Se a conta dos classificados for ampliada para esse grupo de “quase-lá”, teríamos 18 garantidos, com apenas 14 vagas restantes.
Entre as seleções que todos esperavam encontrar na África do Sul, mas que ainda precisam suar mais um pouco para obter as vagas remanescentes, destacam-se Argentina, Alemanha (que disputará partida decisiva contra a Rússia, em Moscou, em 10 de outubro), França (que, muito provavelmente, precisará encarar a repescagem) e Portugal (ainda com esperanças de chegar à repescagem, mas respirando por aparelhos).
Se considerado apenas o desempenho nas eliminatórias, o Brasil tem a companhia, entre os candidatos ao título, das três seleções européias que alcançaram a classificação com 100% de aproveitamento: Espanha, Inglaterra e Holanda.
Os holandeses encerraram hoje sua participação, batendo a Escócia por 1 x 0 diante de 51 mil pessoas no Hampden Park, em Glasgow.
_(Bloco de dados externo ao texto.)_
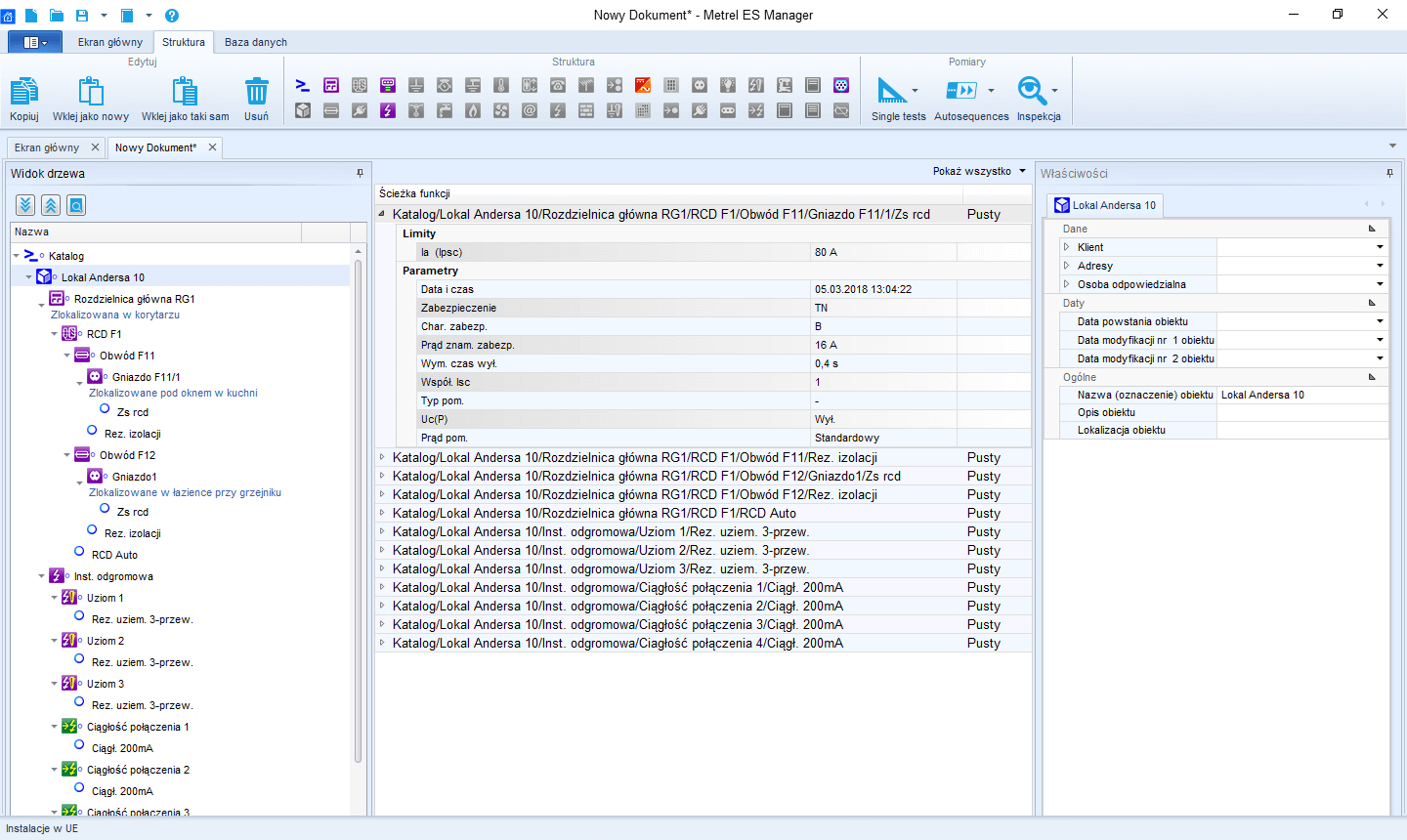Image resolution: width=1407 pixels, height=840 pixels.
Task: Pin the Właściwości panel
Action: pos(1389,173)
Além de fechar a campanha perfeita, tiraram dos donos da casa a chance de ficar em segundo lugar no grupo 9 e, com isso, disputar a repescagem.
Se o Reino Unido lamentou hoje a derrocada escocesa, por outro lado comemorou o triunfo inglês sobre a Croácia, 5 x 1, diante de um público de 87 mil pessoas no mesmo estádio de Wembley onde, em 21 de novembro de 2007, os croatas venceram por 3 x 2 e eliminaram os ingleses da Euro-2008.
Mais do que apenas exorcizar esse fantasma, a tranqüila classificação da Inglaterra – que tem ainda dois jogos a cumprir, contra Ucrânia, fora, e contra Belarus, em casa – aumenta entre seus torcedores a esperança de que o italiano Fabio Capello possa dar à equipe as doses de pragmatismo tático necessárias para ir além das campanhas frustrantes nas últimas duas Copas, quando se esperava que chegasse ao menos às semifinais.
Alcançar as semifinais na África do Sul, por sinal, é o mínimo a esperar da Espanha, que também precisa vencer mais duas partidas – contra Armênia e Bósnia, ambas fora de casa – para encerrar a campanha nas eliminatórias com 100% de aproveitamento.
Se Copa do Mundo fosse baseada apenas no retrospecto durante os anos anteriores à competição, traduzido pelo ranking da Fifa, a final de 2010 teria Brasil e Espanha.
Mas, desde que o ranking existe, essa lógica é desrespeitada e a final reúne outra dupla.
Em junho de 1994, Alemanha e Holanda estavam em primeiro e segundo, mas a final da Copa dos EUA foi disputada por Brasil (3º.) e Itália (4º.).
Quatro anos depois, Brasil e Alemanha lideravam o ranking da Fifa, mas quem beliscou o título foi a França (que ocupava a 18º. posição).
Em junho de 2002, a França estava em primeiro lugar, seguida pelo Brasil, mas quem perdeu a final foi a Alemanha (que começou a Copa na 11ª. posição).
Quatro anos depois, as duas primeiras posições eram ocupadas por Brasil e República Tcheca, mas a final foi disputada entre França (8ª.) e Itália (13ª.).